Ante la pregunta lógica de Marta —“¿Entonces cómo piensas hacerlo?”—, Pelayo le revela que ha estado investigando otras vías. Ha encontrado una clínica en Londres que ofrece servicios de inseminación artificial sin que la pareja tenga que mantener relaciones sexuales. El plan, en principio, suena clínico pero eficaz. Marta lo escucha, entre sorprendida y escéptica. Con una mezcla de sarcasmo y asombro, le dice que para alguien como él, que no cree en los milagros, esa propuesta suena bastante cercana a uno.
Pelayo intenta explicarle el proceso, las estadísticas, los aspectos médicos y logísticos. Pero Marta lo interrumpe. Su rostro refleja una mezcla de incredulidad y cansancio. No está convencida. No tanto por el procedimiento en sí, sino porque siente que toda la conversación ha perdido sentido. Le propone entonces que paren ahí, que dejen de hablar del tema porque no lleva a ninguna parte.
Pelayo acepta el final del diálogo con dignidad, pero no se marcha sin una última súplica. Le pide a Marta, casi con desesperación, que al menos lo piense. Que no le dé una respuesta definitiva ahora, pero que no cierre por completo la puerta. Le confiesa que está atravesando un momento difícil, no solo a nivel político —donde vuelve a ser blanco de críticas y ataques— sino también en su vida personal. Se siente solo, desgastado. Y tener algo que lo ilusione, aunque sea una posibilidad remota, podría significar mucho para él. Le vendría bien un poco de esperanza.
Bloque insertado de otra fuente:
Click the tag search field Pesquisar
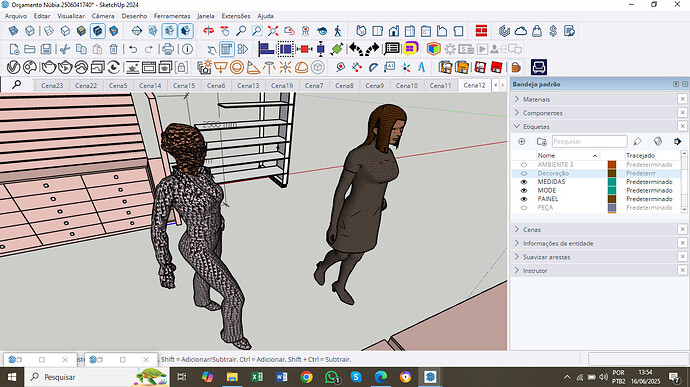 [589, 141]
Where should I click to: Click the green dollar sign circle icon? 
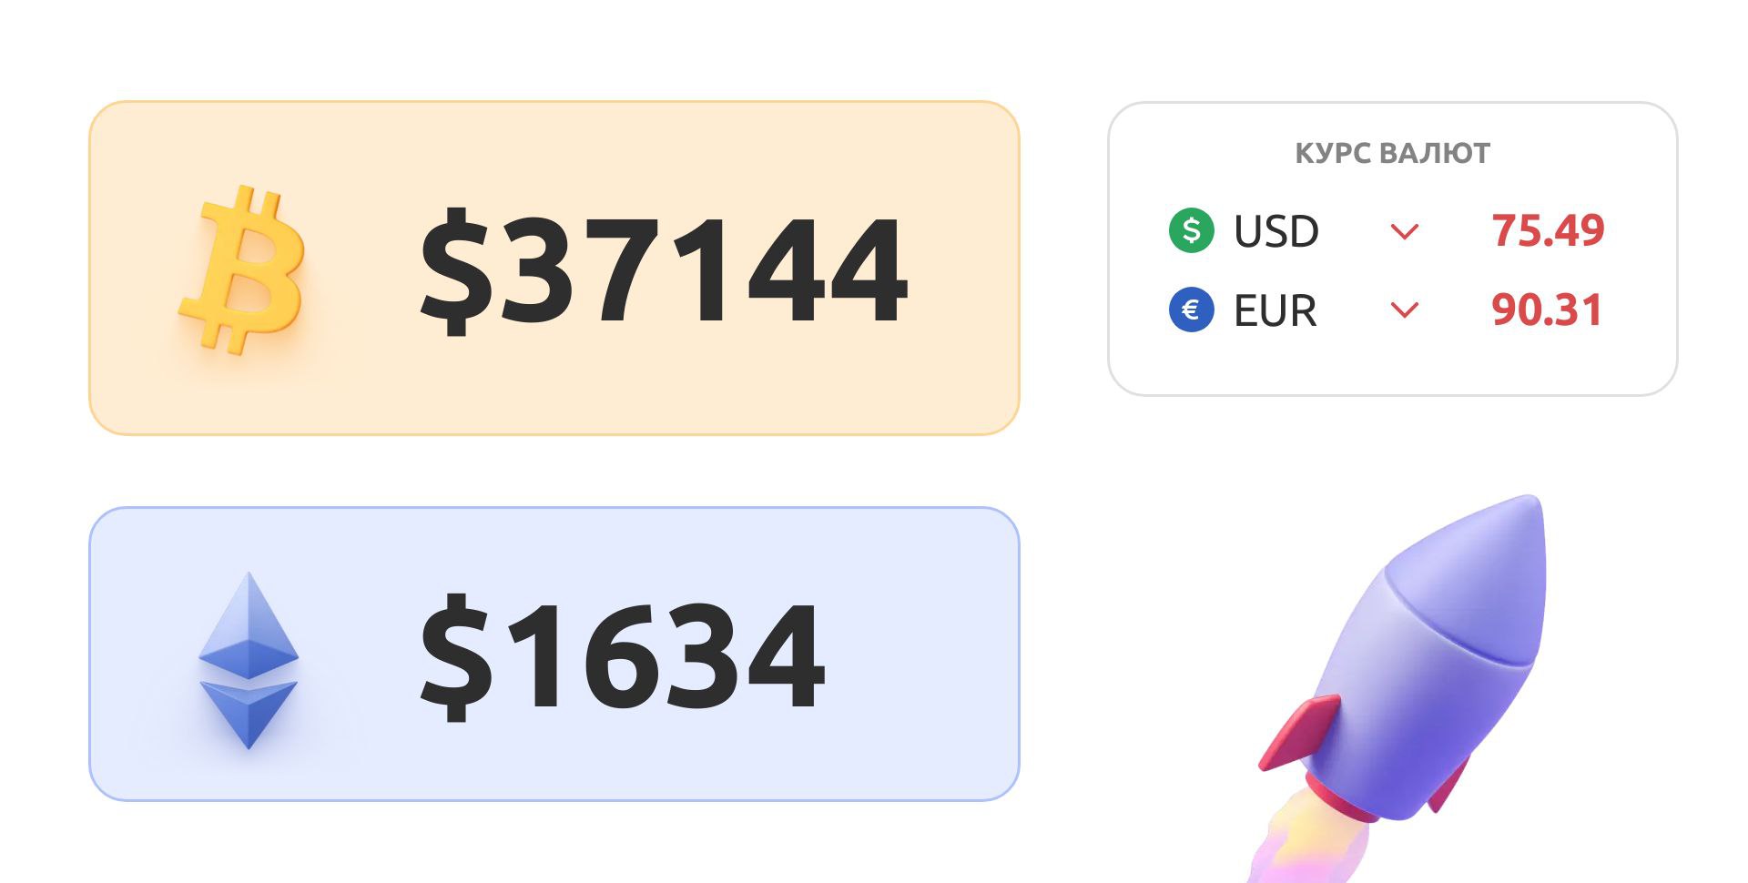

La escena deja al descubierto una tensión profunda entre lo que se espera de nosotros y lo que realmente queremos. Marta representa la voz de la independencia, del autocuidado, pero también del amor sincero —especialmente por Fina, con quien mantiene una relación más auténtica. Pelayo, en cambio, se mueve entre la ambición, la imagen pública y una genuina necesidad de afecto. El deseo de tener un hijo se convierte, entonces, en una metáfora más amplia: habla del anhelo de pertenecer, de dejar una huella, de formar parte de algo más grande que uno mismo.
Ambos personajes, aunque aparentemente en desacuerdo, están luchando con los mismos fantasmas: las imposiciones sociales, la identidad, el deseo, la soledad. Y aunque la conversación no termina con una decisión, deja abiertas muchas preguntas sobre qué significa realmente formar una familia, y bajo qué condiciones es legítimo o deseable traer una nueva vida al mundo.